A 7-year-old boy presents with two days of fever, sore throat, and bilateral tender anterior cervical lymphadenopathy. Examination reveals 2+ erythematous tonsils covered in white exudate. Which of the following is his most likely diagnosis? EBV-induced mononucleosis Group A Strep lymphadenitis Group A Strep pharyngitis Viral upper respiratory infection

Correct Answer ( C ) Explanation: Group A Strep pharyngitis is common in children aged 5-15 years, especially in the winter. Common features include exudative pharyngitis, fever, bilateral tender anterior cervical lymphadenopathy, and a lack of cough and coryza. Children may also develop a scarlatiniform "sandpaper" rash, palatal petechiae, non-specific abdominal pain, and vomiting. Even in the presence of these classic clinical features, rapid antigen testing (and throat culture, if negative) is recommended. Notably, the Centor Criteria, which are commonly used to predict the probability of Group A Strep pharyngitis in adults, have not been validated in children. EBV-induced mononucleosis (A) may also present with exudative pharyngitis. However, the associated lymphadenopathy classically involves the posterior cervical nodes, or the lymphadenitis may be generalized. Fever is variably present. Mononucleosis is also much more common amongst teenagers. While the patient does have tender anterior cervical nodes, these nodes more likely represent reactive lymphadenopathy than Group A Strep lymphadenitis (B). Infectious lymphadenitis classically involves one lymph node or multiple adjacent nodes and rarely is bilateral or symmetric. Viral upper respiratory infections (D) commonly cause sore throat, reactive lymphadenopathy, and sometimes fever, but cough and coryza are typically prominent features. When exudative pharyngitis is a prominent feature, testing for Group A Strep should be completed prior to assigning a diagnosis of viral upper respiratory infection.

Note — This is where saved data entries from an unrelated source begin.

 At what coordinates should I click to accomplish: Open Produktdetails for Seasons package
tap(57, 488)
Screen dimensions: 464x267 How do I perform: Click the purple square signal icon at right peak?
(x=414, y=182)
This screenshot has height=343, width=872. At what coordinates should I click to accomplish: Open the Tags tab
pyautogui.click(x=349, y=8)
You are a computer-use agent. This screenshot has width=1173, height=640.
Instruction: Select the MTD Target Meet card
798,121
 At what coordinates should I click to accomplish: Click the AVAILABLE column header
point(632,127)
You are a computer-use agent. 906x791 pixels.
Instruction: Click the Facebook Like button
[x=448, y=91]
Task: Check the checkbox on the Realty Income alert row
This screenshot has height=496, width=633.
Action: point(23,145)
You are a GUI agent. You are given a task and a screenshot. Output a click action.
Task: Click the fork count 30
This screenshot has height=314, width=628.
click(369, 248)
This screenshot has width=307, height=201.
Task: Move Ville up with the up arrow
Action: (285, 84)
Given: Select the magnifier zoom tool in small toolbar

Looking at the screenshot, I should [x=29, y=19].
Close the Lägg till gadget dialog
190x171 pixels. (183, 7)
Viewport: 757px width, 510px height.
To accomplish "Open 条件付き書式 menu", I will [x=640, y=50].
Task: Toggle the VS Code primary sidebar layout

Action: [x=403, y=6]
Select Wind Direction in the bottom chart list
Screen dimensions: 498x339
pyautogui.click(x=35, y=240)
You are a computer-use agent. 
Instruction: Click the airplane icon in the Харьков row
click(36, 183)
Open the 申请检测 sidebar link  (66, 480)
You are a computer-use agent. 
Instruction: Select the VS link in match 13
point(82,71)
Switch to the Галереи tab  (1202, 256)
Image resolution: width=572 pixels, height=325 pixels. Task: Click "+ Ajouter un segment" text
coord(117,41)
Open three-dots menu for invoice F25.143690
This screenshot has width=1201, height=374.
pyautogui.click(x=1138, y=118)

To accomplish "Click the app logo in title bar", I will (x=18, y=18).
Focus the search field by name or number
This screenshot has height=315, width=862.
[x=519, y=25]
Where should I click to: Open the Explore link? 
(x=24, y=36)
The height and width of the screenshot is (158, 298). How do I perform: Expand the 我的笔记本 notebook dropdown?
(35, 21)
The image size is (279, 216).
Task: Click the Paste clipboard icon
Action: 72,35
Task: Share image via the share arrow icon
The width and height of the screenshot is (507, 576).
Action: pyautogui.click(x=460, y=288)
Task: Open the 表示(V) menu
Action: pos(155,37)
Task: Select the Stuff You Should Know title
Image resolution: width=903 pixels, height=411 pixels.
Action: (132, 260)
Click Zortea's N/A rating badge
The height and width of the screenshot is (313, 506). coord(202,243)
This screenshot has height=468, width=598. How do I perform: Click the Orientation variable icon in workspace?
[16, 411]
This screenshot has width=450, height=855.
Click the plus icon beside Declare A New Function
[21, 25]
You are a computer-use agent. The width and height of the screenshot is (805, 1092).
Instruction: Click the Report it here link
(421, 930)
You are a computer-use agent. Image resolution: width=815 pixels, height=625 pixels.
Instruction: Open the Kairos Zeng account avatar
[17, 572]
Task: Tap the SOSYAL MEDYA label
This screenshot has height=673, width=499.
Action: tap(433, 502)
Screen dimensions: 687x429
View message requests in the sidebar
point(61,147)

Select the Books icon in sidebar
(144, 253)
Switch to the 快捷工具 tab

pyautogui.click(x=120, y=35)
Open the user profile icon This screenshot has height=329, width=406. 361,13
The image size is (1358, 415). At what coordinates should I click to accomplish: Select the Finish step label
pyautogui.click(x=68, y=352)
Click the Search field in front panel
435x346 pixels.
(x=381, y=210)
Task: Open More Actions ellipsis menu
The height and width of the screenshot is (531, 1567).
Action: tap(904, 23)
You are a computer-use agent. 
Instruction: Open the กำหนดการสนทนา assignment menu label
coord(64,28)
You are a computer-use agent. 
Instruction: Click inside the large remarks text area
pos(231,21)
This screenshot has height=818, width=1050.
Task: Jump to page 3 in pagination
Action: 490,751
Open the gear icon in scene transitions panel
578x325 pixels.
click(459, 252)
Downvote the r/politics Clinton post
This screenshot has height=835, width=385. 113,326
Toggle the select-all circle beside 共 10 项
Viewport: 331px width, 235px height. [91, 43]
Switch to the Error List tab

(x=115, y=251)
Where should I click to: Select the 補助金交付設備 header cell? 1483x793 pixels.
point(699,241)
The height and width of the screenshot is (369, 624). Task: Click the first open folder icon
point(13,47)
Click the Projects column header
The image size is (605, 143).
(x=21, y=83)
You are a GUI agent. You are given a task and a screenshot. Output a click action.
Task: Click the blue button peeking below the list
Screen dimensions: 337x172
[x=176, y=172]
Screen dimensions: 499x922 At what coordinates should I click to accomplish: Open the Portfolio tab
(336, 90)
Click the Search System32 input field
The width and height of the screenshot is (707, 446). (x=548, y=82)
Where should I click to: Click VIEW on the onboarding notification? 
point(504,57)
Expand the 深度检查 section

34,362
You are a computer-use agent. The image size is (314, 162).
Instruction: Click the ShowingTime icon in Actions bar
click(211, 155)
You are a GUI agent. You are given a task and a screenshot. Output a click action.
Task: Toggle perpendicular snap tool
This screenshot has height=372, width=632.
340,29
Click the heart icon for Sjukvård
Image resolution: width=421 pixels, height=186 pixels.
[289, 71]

Which of the following should be assessed in the physical exam of a patient with essential hypertension? Costal vertebral angle tenderness Deep tendon reflexes Ocular fundus Pupillary response

Correct Answer ( C ) Explanation: Hypertension is defined as a systolic blood pressure of 140 to 159 mm Hg or a diastolic blood pressure of 90 to 99 mm Hg on two or more occasions. Hypertension is commonly seen in the primary care setting and risk factors include family history of hypertension, obesity, advancing age, African-American race, physical inactivity, high sodium diet, and diabetes. When taking the history of a patient with hypertension, questions should include duration of the diagnosis, previous treatment, and aggravating factors such as alcohol consumption, smoking, use of nonsteroidal anti-inflammatory agents and other prescription medications. The purpose of the physical exam is to assess for end-organ damage and cardiovascular disease as well as potential causes of secondary hypertension. Physical exam should include an accurate reading of blood pressure along with an assessment of general appearance, heart, lungs, neck, abdomen, and extremities. A fundoscopic exam of the eyes should be used to evaluate for hypertensive retinopathy including hemorrhage, papilledema and cotton wool spots. Costal vertebral angle tenderness (A) is assessed to rule out pyelonephritis or renal stones. Deep tendon reflexes (B) are evaluated in patients as part of a complete neurological exam. Neurological abnormalities seen in patients with hypertension include visual disturbance, focal weakness or confusion. Pupillary response (D) is assessed as part of cranial nerve testing in patients with neurological defects.